◆ **Prompt**
Copy out, unchanged, the entries starting with the line containing "Task: Open Eric Daugherty's profile link" and ending with the line containing "will [x=482, y=142].", including both of those lines.

[Items stored from a collection]
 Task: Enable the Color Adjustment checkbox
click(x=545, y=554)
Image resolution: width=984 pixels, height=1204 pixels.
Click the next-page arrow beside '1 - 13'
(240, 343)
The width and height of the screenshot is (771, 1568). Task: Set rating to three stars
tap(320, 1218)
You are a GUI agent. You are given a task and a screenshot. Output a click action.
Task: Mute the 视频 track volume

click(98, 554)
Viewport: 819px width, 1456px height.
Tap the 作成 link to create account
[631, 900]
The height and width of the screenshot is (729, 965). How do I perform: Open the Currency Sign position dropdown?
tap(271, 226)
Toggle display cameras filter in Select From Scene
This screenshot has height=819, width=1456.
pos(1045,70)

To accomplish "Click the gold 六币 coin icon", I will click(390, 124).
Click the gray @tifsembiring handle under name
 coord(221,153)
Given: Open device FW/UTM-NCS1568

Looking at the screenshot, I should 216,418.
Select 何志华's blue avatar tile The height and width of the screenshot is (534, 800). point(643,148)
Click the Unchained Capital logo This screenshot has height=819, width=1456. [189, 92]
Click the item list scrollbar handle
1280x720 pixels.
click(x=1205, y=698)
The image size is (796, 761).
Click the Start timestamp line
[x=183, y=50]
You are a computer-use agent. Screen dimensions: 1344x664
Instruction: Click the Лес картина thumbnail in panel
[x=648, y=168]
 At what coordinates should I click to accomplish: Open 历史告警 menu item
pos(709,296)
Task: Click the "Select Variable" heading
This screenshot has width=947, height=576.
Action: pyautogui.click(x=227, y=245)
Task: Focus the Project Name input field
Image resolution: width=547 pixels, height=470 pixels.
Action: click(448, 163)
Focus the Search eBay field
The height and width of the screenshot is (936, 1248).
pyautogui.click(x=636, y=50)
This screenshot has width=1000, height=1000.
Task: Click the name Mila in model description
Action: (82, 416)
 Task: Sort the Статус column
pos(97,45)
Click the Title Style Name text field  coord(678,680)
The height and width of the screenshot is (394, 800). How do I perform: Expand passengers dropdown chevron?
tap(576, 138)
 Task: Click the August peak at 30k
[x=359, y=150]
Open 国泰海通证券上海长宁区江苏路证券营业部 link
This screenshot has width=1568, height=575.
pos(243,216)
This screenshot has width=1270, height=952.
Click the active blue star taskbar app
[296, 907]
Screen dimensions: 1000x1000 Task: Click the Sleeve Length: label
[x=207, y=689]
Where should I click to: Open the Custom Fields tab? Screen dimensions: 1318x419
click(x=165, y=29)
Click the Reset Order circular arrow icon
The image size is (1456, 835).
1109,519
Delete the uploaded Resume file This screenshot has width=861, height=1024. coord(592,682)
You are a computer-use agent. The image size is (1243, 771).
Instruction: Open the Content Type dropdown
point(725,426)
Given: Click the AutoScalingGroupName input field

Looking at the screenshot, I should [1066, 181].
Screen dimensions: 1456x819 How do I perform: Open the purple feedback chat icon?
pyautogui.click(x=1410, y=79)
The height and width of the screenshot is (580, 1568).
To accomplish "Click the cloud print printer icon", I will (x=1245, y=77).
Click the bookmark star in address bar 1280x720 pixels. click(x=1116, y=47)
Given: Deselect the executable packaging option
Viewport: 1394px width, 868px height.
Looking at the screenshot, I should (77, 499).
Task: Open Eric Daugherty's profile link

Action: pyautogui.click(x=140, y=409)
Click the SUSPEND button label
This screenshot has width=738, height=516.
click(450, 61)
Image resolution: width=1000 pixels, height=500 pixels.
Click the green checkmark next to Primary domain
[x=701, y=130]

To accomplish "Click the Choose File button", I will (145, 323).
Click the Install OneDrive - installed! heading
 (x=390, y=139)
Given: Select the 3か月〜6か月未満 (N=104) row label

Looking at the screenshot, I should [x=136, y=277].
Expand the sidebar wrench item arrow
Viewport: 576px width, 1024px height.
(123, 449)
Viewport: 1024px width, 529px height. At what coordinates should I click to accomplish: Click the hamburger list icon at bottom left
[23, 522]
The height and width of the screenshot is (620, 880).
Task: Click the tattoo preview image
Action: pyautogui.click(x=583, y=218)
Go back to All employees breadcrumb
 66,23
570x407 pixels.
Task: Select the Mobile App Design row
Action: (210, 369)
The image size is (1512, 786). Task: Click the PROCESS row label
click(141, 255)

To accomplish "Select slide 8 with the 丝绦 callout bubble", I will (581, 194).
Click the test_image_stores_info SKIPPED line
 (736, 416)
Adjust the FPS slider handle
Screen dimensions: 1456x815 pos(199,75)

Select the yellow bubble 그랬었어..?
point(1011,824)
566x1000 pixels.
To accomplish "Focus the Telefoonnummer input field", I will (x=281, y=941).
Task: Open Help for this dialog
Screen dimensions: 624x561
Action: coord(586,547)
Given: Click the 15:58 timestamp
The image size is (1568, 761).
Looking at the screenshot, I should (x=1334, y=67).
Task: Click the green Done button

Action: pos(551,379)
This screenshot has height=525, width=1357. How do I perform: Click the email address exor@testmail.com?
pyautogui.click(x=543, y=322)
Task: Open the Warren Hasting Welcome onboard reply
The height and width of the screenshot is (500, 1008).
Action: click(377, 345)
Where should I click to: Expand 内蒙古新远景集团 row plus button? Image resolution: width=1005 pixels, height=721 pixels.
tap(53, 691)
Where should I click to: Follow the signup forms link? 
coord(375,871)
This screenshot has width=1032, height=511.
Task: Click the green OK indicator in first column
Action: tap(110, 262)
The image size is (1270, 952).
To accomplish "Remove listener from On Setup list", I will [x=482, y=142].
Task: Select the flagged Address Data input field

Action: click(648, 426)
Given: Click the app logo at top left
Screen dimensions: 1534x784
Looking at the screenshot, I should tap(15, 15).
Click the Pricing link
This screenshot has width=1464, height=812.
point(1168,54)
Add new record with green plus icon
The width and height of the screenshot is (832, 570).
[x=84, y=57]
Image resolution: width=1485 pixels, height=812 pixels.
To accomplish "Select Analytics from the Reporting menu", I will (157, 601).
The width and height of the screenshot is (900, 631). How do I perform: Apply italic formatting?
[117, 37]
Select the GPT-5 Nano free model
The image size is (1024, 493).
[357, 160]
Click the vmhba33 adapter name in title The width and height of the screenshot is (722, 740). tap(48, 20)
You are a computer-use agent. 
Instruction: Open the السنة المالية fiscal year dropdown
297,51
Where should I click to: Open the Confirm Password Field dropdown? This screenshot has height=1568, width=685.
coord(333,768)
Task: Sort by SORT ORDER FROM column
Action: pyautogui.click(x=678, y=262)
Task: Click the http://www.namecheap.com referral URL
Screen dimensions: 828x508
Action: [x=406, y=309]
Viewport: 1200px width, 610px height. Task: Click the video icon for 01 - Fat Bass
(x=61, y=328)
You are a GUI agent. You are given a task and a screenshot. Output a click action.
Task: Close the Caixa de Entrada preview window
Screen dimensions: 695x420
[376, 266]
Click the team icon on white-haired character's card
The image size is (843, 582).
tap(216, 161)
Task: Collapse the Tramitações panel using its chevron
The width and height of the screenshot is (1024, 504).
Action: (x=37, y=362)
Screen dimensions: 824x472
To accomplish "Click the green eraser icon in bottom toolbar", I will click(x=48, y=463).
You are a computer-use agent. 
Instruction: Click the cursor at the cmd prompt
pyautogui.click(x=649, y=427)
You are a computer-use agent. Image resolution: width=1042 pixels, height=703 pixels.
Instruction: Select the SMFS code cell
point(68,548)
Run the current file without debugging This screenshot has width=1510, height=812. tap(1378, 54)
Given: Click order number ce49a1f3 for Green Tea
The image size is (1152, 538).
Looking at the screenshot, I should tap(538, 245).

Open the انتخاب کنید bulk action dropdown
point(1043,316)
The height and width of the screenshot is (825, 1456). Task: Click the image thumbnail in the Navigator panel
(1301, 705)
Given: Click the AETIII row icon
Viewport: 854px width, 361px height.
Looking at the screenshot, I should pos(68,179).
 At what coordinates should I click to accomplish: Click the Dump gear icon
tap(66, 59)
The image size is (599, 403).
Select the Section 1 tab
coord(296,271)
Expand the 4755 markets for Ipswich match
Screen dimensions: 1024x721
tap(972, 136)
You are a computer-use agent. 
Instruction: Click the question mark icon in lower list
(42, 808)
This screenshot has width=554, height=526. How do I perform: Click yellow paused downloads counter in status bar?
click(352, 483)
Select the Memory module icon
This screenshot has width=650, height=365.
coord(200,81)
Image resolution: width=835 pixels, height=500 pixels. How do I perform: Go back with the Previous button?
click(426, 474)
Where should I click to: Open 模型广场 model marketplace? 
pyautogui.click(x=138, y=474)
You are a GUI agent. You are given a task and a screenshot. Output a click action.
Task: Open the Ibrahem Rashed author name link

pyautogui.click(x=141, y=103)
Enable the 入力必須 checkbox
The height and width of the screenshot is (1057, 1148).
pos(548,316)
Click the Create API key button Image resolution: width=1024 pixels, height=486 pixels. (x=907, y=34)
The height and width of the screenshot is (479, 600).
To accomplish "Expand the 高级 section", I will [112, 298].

◆ **Solution for this exercise**
Task: Open Eric Daugherty's profile link

Action: pyautogui.click(x=140, y=409)
Click the SUSPEND button label
This screenshot has width=738, height=516.
click(450, 61)
Image resolution: width=1000 pixels, height=500 pixels.
Click the green checkmark next to Primary domain
[x=701, y=130]

To accomplish "Click the Choose File button", I will (145, 323).
Click the Install OneDrive - installed! heading
 (x=390, y=139)
Given: Select the 3か月〜6か月未満 (N=104) row label

Looking at the screenshot, I should [x=136, y=277].
Expand the sidebar wrench item arrow
Viewport: 576px width, 1024px height.
(123, 449)
Viewport: 1024px width, 529px height. At what coordinates should I click to accomplish: Click the hamburger list icon at bottom left
[23, 522]
The height and width of the screenshot is (620, 880).
Task: Click the tattoo preview image
Action: pyautogui.click(x=583, y=218)
Go back to All employees breadcrumb
 66,23
570x407 pixels.
Task: Select the Mobile App Design row
Action: (210, 369)
The image size is (1512, 786). Task: Click the PROCESS row label
click(141, 255)

To accomplish "Select slide 8 with the 丝绦 callout bubble", I will (581, 194).
Click the test_image_stores_info SKIPPED line
 (736, 416)
Adjust the FPS slider handle
Screen dimensions: 1456x815 pos(199,75)

Select the yellow bubble 그랬었어..?
point(1011,824)
566x1000 pixels.
To accomplish "Focus the Telefoonnummer input field", I will (x=281, y=941).
Task: Open Help for this dialog
Screen dimensions: 624x561
Action: coord(586,547)
Given: Click the 15:58 timestamp
The image size is (1568, 761).
Looking at the screenshot, I should (x=1334, y=67).
Task: Click the green Done button

Action: pos(551,379)
This screenshot has height=525, width=1357. How do I perform: Click the email address exor@testmail.com?
pyautogui.click(x=543, y=322)
Task: Open the Warren Hasting Welcome onboard reply
The height and width of the screenshot is (500, 1008).
Action: click(377, 345)
Where should I click to: Expand 内蒙古新远景集团 row plus button? Image resolution: width=1005 pixels, height=721 pixels.
tap(53, 691)
Where should I click to: Follow the signup forms link? 
coord(375,871)
This screenshot has width=1032, height=511.
Task: Click the green OK indicator in first column
Action: tap(110, 262)
The image size is (1270, 952).
To accomplish "Remove listener from On Setup list", I will [x=482, y=142].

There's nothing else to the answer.